> _MATERIAL TO PROCESS_

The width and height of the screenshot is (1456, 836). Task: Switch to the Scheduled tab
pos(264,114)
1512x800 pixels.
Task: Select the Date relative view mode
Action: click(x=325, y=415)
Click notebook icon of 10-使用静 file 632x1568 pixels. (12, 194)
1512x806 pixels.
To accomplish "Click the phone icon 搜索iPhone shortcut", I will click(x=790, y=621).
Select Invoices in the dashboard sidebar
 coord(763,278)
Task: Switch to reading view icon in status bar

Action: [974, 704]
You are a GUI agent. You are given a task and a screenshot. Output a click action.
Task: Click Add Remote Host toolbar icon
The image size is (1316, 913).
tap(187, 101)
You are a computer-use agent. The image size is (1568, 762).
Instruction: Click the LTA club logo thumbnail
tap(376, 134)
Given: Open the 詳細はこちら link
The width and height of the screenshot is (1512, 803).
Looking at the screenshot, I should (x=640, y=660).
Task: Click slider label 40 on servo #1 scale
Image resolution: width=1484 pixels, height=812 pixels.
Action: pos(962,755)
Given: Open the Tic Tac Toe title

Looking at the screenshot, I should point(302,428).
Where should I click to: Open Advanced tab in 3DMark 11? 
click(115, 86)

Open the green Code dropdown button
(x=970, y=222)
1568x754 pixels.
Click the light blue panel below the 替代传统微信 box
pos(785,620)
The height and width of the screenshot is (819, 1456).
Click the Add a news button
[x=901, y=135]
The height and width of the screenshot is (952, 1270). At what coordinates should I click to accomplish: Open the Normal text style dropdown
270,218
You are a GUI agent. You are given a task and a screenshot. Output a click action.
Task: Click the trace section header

> _REQUIREMENT_
Take the line that contains "Click the Add a news button" and every line after it through the end of the listing above, and repeat them exactly.

> _RESULT FOR THIS TASK_
Click the Add a news button
[x=901, y=135]
The height and width of the screenshot is (952, 1270). At what coordinates should I click to accomplish: Open the Normal text style dropdown
270,218
You are a GUI agent. You are given a task and a screenshot. Output a click action.
Task: Click the trace section header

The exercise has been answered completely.